[Stored items from a collection]

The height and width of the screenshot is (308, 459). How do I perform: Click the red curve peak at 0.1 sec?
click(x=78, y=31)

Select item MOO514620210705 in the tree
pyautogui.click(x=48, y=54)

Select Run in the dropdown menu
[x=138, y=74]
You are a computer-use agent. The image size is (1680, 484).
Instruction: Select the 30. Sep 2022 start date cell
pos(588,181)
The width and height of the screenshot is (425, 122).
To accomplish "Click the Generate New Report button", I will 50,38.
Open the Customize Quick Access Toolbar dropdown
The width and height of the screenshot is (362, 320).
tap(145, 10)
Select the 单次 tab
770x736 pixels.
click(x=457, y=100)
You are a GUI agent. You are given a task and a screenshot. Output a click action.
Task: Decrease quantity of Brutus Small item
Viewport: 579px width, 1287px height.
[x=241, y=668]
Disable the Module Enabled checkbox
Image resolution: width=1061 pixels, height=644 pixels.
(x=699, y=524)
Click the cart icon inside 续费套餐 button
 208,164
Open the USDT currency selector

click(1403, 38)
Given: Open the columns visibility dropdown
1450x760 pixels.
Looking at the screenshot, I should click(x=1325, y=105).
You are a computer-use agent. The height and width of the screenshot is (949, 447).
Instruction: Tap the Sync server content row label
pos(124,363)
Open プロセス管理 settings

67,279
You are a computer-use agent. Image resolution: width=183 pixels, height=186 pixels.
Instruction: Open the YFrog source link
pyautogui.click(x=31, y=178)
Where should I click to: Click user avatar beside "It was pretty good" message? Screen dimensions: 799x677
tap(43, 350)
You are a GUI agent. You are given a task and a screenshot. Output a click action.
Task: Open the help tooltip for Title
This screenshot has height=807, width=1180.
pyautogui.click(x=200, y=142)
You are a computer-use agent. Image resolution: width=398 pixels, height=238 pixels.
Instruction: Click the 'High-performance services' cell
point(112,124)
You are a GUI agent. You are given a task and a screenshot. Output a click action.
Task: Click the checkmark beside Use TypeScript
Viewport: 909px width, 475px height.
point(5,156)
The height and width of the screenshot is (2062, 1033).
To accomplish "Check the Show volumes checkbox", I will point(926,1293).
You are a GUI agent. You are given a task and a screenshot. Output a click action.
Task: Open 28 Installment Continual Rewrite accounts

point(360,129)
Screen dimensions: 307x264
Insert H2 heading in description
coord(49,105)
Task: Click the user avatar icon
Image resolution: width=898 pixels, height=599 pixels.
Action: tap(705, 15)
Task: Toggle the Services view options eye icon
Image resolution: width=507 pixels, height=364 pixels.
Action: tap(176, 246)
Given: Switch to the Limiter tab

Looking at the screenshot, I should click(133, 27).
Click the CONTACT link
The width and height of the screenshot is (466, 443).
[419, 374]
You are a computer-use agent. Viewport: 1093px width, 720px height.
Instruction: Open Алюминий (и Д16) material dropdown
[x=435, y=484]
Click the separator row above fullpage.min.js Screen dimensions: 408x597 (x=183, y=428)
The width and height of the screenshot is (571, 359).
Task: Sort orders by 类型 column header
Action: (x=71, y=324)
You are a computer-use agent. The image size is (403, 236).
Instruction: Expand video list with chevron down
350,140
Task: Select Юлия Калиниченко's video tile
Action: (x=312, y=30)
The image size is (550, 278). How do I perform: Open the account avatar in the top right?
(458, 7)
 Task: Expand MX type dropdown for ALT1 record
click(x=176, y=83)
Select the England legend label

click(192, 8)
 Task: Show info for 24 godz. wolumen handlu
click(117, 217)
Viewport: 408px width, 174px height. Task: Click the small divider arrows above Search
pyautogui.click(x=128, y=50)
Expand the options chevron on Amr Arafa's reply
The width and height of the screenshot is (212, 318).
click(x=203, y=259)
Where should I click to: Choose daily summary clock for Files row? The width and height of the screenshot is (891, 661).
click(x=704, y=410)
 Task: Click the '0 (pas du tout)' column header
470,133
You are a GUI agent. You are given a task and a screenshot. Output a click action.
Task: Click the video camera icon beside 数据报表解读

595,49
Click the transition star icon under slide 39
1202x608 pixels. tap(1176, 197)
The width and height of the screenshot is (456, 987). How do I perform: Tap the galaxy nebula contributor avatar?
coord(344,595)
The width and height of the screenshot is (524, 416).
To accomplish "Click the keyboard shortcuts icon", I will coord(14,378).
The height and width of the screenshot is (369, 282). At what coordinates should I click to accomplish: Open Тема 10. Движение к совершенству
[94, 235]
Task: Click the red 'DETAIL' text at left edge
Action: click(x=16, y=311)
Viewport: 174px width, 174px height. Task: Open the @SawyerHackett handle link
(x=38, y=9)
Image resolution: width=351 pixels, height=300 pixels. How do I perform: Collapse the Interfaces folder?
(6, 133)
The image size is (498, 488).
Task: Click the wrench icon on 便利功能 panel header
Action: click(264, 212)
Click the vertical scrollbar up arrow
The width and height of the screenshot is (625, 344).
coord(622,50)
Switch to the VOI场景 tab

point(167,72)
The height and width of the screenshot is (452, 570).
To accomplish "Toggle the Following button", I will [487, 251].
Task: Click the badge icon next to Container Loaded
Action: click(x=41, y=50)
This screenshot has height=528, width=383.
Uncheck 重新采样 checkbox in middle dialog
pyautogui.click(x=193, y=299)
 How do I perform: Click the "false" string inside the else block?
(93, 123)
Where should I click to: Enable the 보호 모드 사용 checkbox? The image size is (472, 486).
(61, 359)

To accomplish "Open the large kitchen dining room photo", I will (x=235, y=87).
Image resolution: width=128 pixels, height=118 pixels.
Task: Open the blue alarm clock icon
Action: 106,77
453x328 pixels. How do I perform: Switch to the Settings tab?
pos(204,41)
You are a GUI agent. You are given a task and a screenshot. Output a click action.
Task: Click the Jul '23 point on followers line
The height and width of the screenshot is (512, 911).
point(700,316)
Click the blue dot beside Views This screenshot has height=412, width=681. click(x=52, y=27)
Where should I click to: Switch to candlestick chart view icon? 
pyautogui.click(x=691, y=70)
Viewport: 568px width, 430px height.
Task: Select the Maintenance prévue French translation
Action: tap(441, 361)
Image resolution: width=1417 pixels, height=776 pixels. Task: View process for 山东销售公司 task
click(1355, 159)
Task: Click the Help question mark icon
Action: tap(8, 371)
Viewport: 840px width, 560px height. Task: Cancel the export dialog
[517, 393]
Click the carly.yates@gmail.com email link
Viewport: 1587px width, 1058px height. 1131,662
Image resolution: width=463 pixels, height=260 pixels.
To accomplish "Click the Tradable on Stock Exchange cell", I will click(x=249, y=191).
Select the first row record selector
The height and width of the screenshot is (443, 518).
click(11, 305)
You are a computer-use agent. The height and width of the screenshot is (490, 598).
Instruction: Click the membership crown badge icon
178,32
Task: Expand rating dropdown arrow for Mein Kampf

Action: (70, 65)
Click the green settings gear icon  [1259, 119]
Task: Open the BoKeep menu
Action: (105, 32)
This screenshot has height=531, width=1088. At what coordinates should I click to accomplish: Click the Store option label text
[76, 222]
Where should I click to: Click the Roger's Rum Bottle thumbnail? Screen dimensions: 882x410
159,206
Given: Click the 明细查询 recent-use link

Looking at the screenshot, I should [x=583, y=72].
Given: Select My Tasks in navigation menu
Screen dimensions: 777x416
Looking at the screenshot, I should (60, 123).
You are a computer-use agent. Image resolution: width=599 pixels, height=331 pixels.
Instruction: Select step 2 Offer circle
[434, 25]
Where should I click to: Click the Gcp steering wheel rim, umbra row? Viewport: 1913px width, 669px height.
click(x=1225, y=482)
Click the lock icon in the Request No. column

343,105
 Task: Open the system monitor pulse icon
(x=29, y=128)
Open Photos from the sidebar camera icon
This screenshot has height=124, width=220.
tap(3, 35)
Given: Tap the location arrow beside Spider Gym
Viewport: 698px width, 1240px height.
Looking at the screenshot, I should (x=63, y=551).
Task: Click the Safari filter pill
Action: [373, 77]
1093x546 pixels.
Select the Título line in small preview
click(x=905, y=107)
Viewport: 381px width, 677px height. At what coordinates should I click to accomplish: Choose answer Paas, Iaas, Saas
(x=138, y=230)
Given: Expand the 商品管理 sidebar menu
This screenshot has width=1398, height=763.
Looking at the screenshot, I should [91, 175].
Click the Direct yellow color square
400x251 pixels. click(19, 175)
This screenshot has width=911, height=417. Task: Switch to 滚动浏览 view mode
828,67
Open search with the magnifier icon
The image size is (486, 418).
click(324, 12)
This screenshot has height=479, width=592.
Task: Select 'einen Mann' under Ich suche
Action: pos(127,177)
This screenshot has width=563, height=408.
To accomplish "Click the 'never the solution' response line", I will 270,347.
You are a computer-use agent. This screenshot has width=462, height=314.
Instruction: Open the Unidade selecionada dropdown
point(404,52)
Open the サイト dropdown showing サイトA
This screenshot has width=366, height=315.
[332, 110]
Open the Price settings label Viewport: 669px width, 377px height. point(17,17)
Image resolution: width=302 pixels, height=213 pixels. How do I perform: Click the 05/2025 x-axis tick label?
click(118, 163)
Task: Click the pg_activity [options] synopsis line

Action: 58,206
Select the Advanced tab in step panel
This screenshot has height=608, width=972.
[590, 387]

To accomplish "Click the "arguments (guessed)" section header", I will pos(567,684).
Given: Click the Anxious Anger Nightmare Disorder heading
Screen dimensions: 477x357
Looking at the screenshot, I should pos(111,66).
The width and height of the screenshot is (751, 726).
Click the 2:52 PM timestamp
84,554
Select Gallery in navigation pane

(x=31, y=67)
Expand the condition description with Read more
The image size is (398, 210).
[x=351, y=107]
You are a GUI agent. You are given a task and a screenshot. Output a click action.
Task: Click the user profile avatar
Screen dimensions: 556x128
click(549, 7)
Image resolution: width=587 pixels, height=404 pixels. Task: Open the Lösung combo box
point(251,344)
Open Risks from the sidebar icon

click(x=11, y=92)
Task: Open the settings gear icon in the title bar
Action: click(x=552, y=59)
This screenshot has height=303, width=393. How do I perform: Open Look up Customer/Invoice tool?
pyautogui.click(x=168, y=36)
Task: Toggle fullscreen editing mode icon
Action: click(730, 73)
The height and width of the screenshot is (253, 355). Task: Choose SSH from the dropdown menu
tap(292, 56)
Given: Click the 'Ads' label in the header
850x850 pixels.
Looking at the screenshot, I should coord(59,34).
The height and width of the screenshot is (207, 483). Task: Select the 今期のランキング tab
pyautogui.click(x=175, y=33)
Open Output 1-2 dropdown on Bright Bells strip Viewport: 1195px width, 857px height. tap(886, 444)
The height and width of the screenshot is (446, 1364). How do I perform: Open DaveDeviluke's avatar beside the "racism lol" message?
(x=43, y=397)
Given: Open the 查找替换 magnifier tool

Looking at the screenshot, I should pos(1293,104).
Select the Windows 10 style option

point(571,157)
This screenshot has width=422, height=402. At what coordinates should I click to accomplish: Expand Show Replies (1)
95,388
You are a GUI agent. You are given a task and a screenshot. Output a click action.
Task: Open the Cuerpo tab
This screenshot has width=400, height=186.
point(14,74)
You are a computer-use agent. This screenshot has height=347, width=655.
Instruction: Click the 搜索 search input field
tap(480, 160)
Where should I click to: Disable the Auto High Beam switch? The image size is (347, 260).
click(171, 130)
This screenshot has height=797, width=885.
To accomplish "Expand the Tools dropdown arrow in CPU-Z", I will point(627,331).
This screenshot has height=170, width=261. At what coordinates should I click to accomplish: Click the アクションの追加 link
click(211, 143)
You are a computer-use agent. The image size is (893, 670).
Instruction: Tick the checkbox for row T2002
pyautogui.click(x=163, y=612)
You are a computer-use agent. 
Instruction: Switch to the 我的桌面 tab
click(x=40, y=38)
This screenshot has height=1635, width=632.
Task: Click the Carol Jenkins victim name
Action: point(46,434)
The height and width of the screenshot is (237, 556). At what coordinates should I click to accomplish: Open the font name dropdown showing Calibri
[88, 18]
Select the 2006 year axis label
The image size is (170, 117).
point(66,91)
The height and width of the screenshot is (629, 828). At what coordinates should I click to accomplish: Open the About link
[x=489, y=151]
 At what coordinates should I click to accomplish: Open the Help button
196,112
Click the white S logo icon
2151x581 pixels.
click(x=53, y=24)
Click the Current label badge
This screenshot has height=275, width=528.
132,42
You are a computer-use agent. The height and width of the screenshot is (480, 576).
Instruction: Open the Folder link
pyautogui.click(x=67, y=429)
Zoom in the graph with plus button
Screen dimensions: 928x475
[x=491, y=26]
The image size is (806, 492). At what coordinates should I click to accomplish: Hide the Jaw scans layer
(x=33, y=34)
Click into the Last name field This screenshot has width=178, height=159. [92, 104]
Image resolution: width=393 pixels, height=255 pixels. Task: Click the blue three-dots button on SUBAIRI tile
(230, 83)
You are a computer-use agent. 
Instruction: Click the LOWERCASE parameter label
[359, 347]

__What you are asked to do__.
Using the entries above, give back exactly the line containing "Instruction: Tick the checkbox for row T2002", the line containing "Click the white S logo icon", and every line between them, and nothing else.

__Your response__.
Instruction: Tick the checkbox for row T2002
pyautogui.click(x=163, y=612)
You are a computer-use agent. 
Instruction: Switch to the 我的桌面 tab
click(x=40, y=38)
This screenshot has height=1635, width=632.
Task: Click the Carol Jenkins victim name
Action: point(46,434)
The height and width of the screenshot is (237, 556). At what coordinates should I click to accomplish: Open the font name dropdown showing Calibri
[88, 18]
Select the 2006 year axis label
The image size is (170, 117).
point(66,91)
The height and width of the screenshot is (629, 828). At what coordinates should I click to accomplish: Open the About link
[x=489, y=151]
 At what coordinates should I click to accomplish: Open the Help button
196,112
Click the white S logo icon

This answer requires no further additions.